Sommigen betogen dat aangezien Jezus het woord „hoererij” (Grieks: por·neiʹa) en niet „overspel” (Grieks: moi·cheiʹa) gebruikte, hij de een of andere ongepaste daad vóór het huwelijk bedoeld moet hebben die het huwelijk nietig en ongeldig gemaakt zou hebben. Hierdoor wordt de betekenis van het woord onnodig beperkt. Verscheidene autoriteiten erkennen dat por·neiʹa „onkuisheid, ontucht, prostitutie, hoererij” betekent en dat het in Matthéüs 19:9 „overspel betekent of omvat”. Anderen betogen dat Jezus hoererij slechts als één voorbeeld van de vele echtscheidingsgronden noemde. Het is duidelijk dat hiermee een geforceerde uitleg aan de tekst wordt gegeven.
Uit het voorgaande blijkt duidelijk dat de bijbel niet zegt dat ieder huwelijk een blijvende verbintenis moet zijn en dat echtscheiding onder geen enkele omstandigheid toegestaan dient te worden. De bijbel verschaft daarentegen slechts één aanvaardbare basis voor echtscheiding, namelijk „de echtscheidingsgrond hoererij”.

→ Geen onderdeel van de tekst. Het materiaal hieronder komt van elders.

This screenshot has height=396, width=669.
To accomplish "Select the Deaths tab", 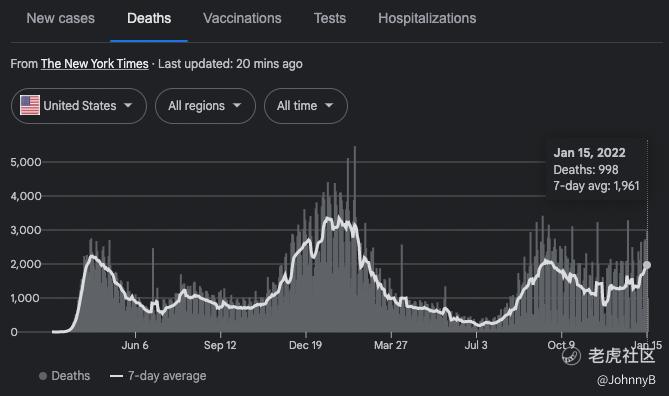I will click(x=149, y=18).
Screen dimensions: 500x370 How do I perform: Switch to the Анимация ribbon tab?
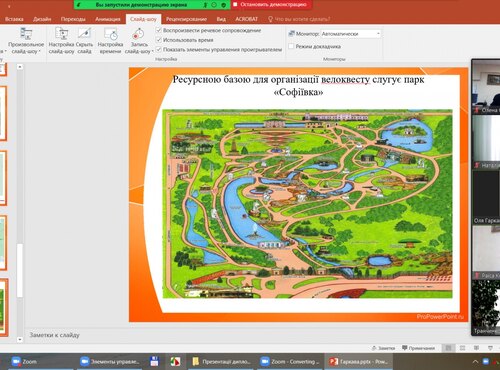[x=107, y=19]
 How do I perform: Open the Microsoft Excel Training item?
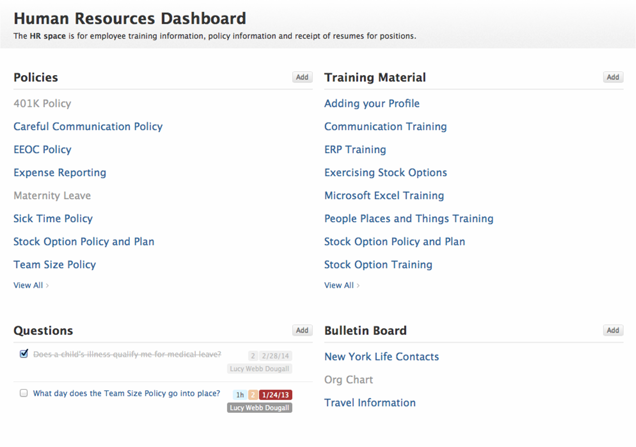(x=384, y=196)
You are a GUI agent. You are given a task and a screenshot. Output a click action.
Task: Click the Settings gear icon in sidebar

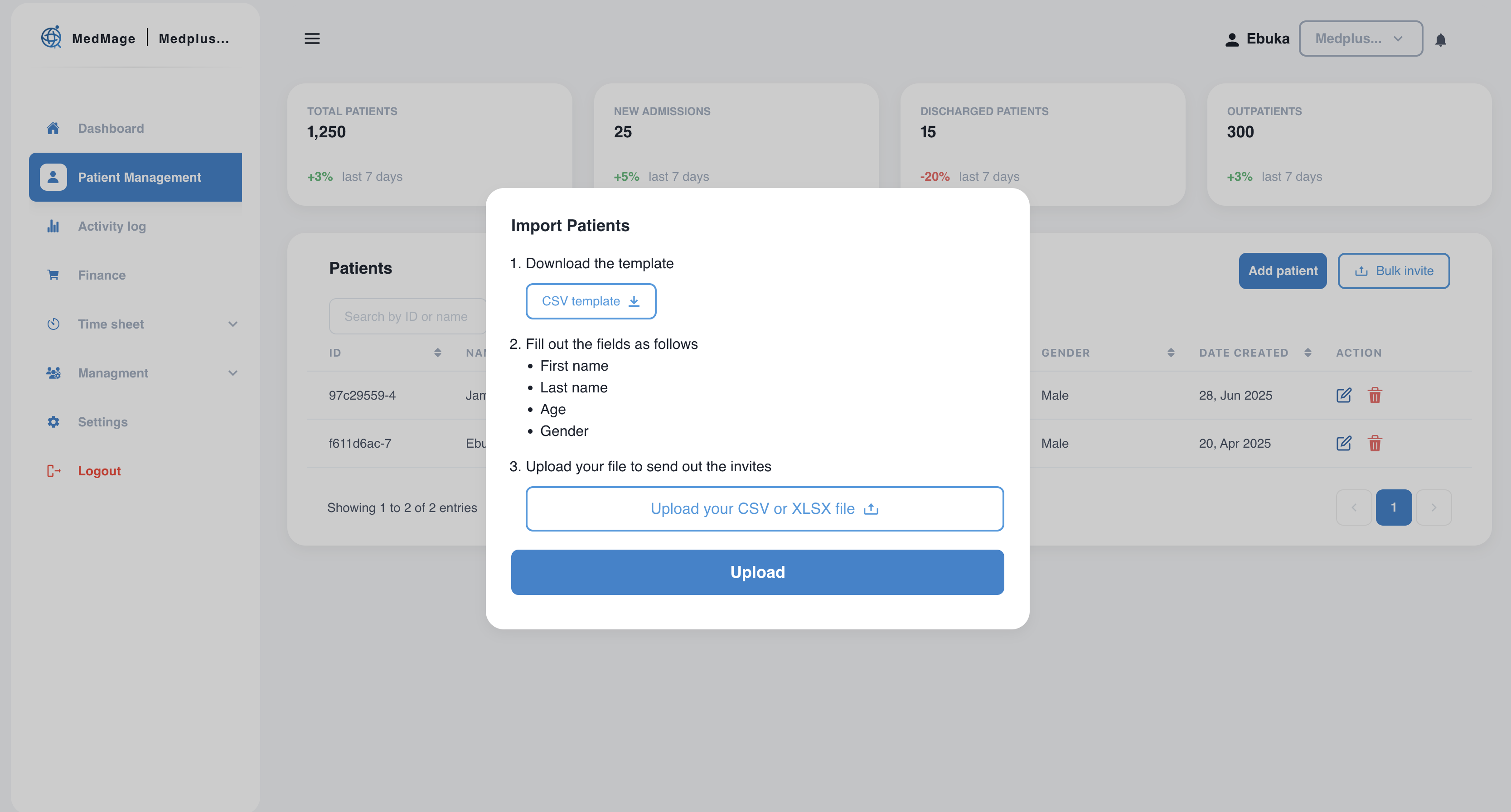tap(53, 421)
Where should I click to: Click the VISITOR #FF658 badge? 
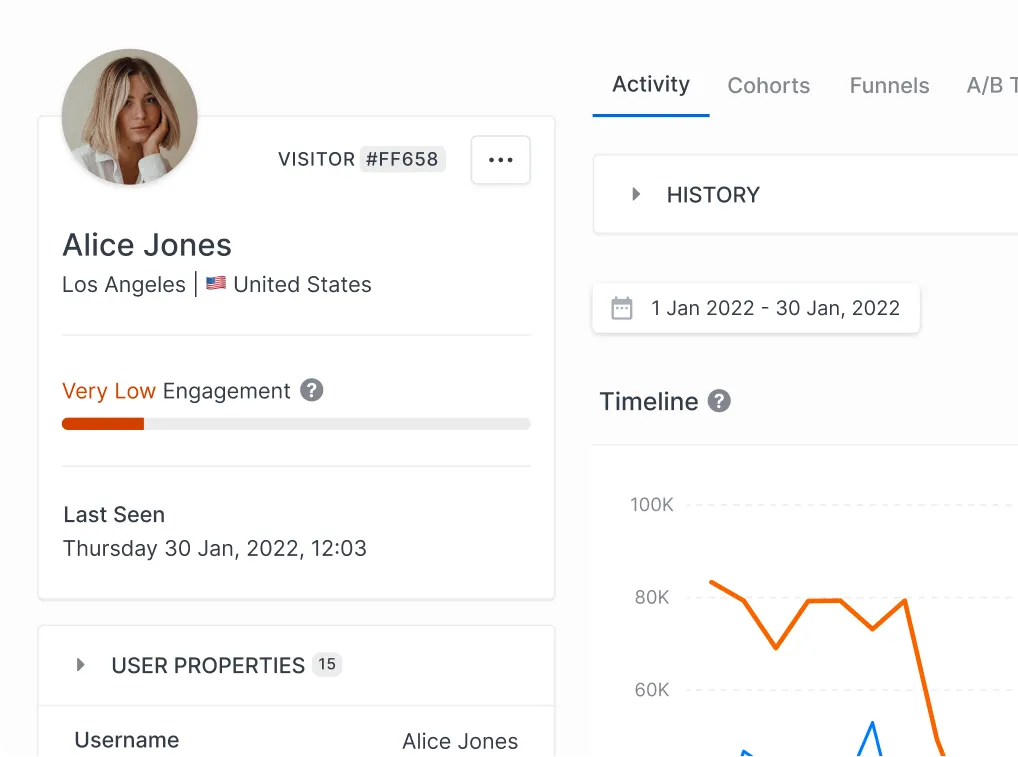(362, 158)
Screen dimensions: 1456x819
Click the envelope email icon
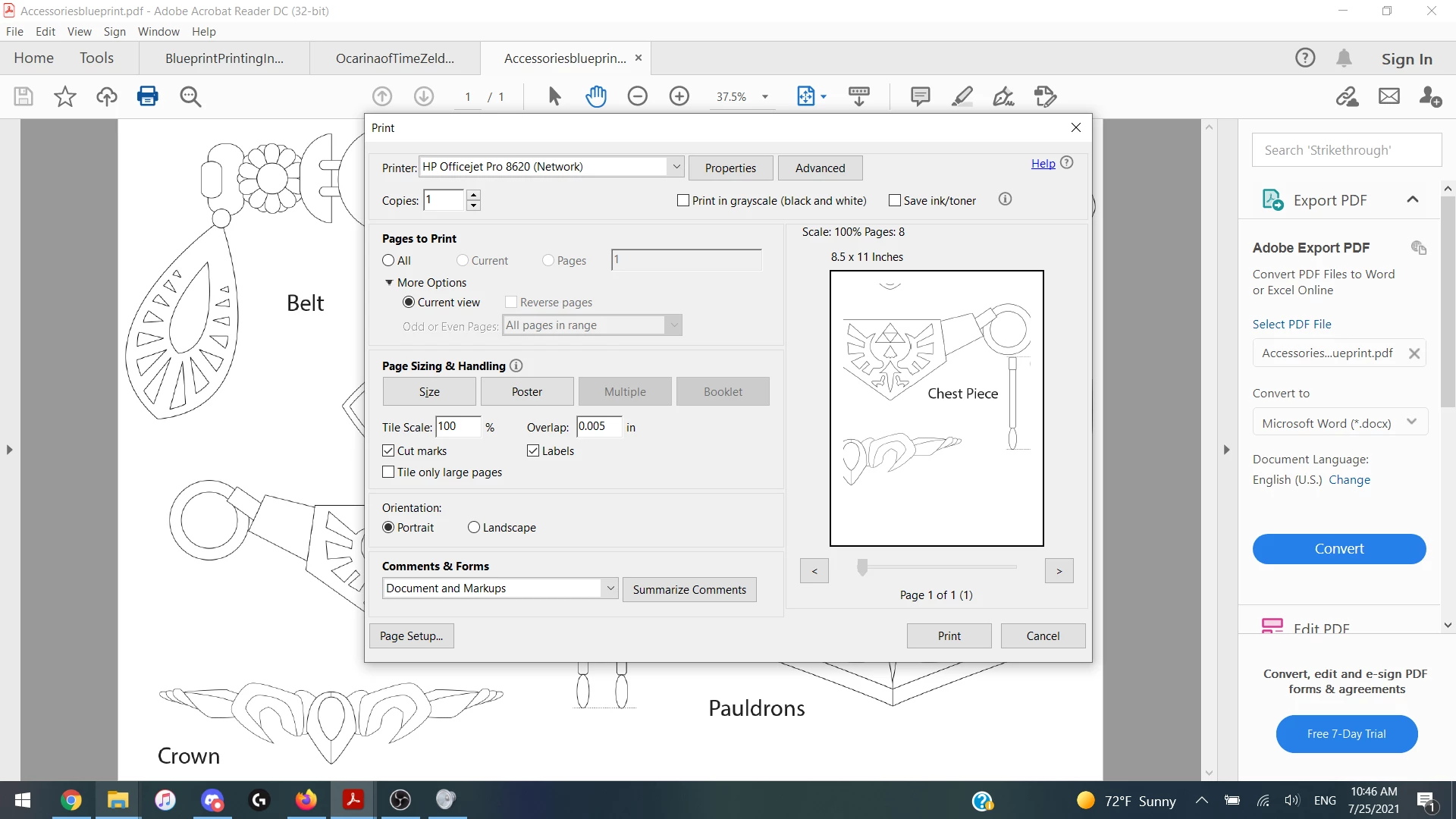click(1389, 96)
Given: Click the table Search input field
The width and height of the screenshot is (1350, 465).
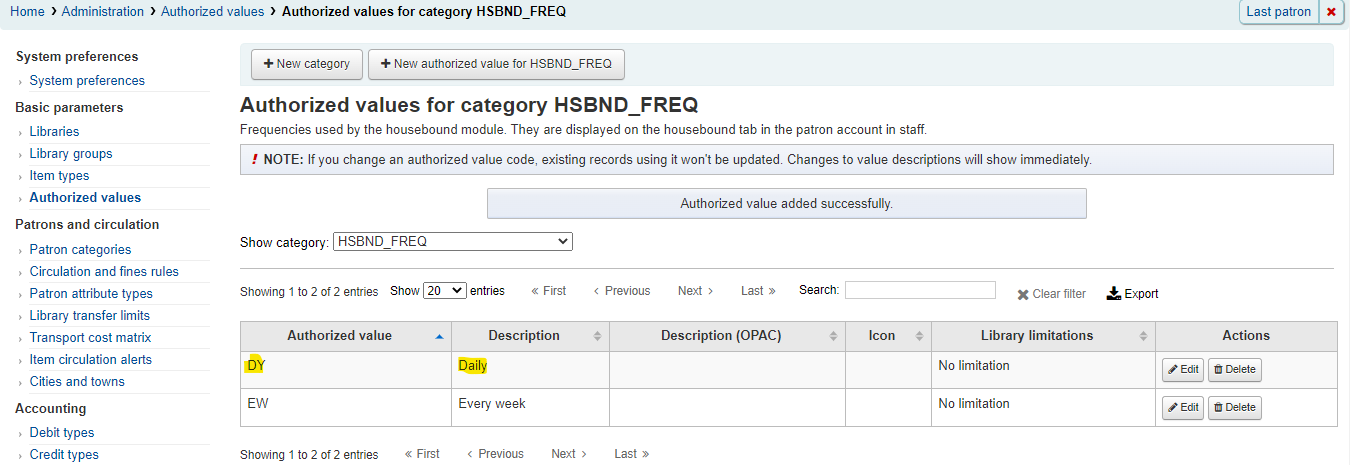Looking at the screenshot, I should click(920, 290).
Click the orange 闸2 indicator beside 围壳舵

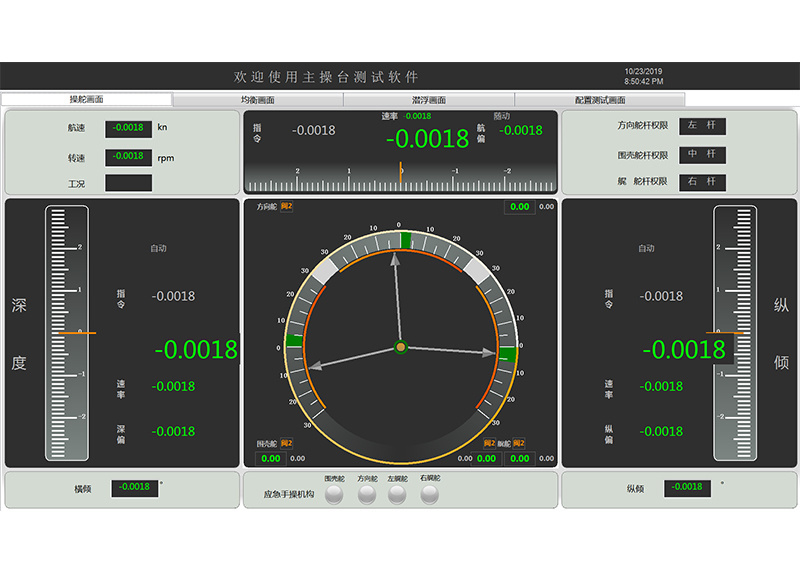coord(286,443)
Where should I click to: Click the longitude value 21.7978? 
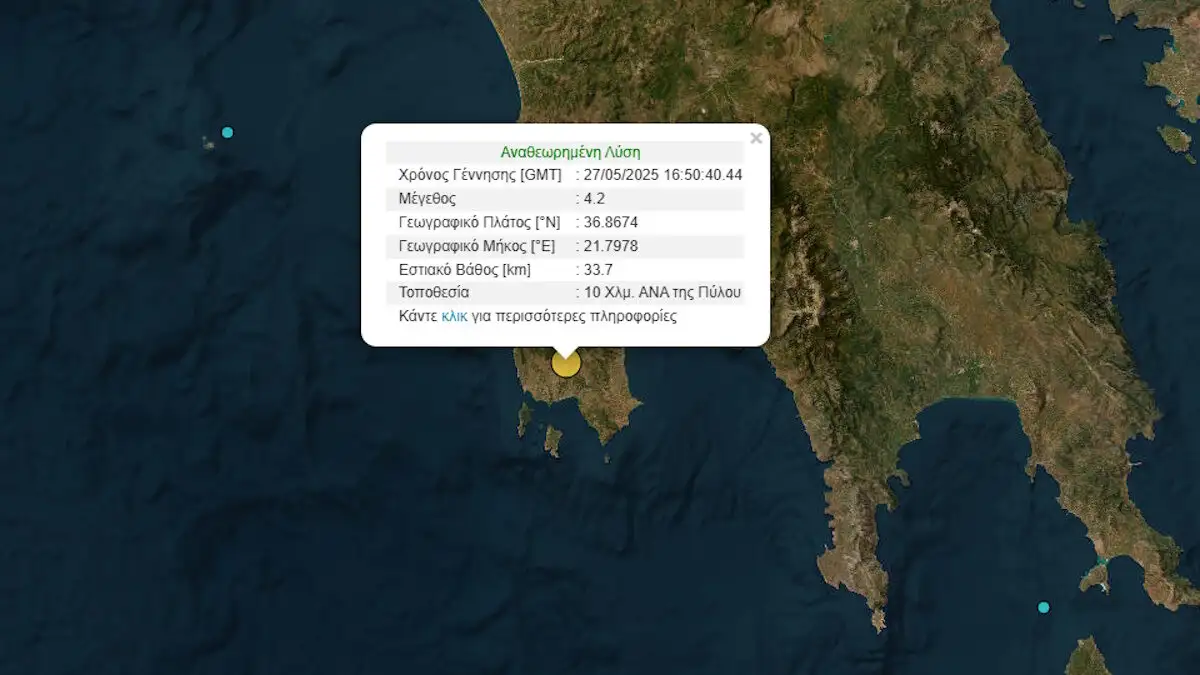pyautogui.click(x=611, y=246)
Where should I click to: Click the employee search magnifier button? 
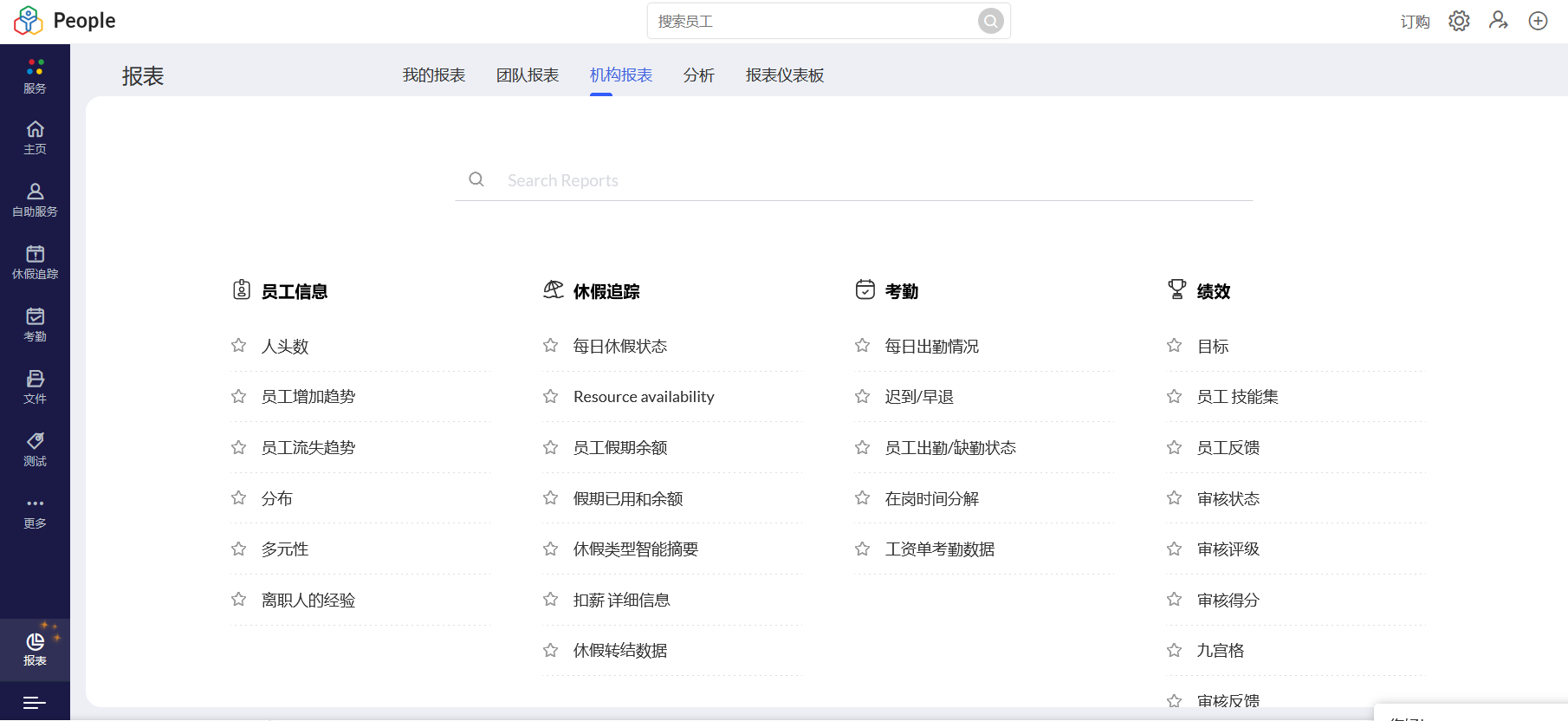point(990,21)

„Het huwelijk zij eerbaar”
Moedigt de bijbel, door een echtscheidingsgrond toe te staan, tot echtscheiding aan? Wordt het huwelijk door deze toelating gebagatelliseerd of van zijn waardigheid beroofd? Of plaatst de bijbel, door slechts één echtscheidingsgrond toe te staan, een onredelijke last op degenen die trouwen?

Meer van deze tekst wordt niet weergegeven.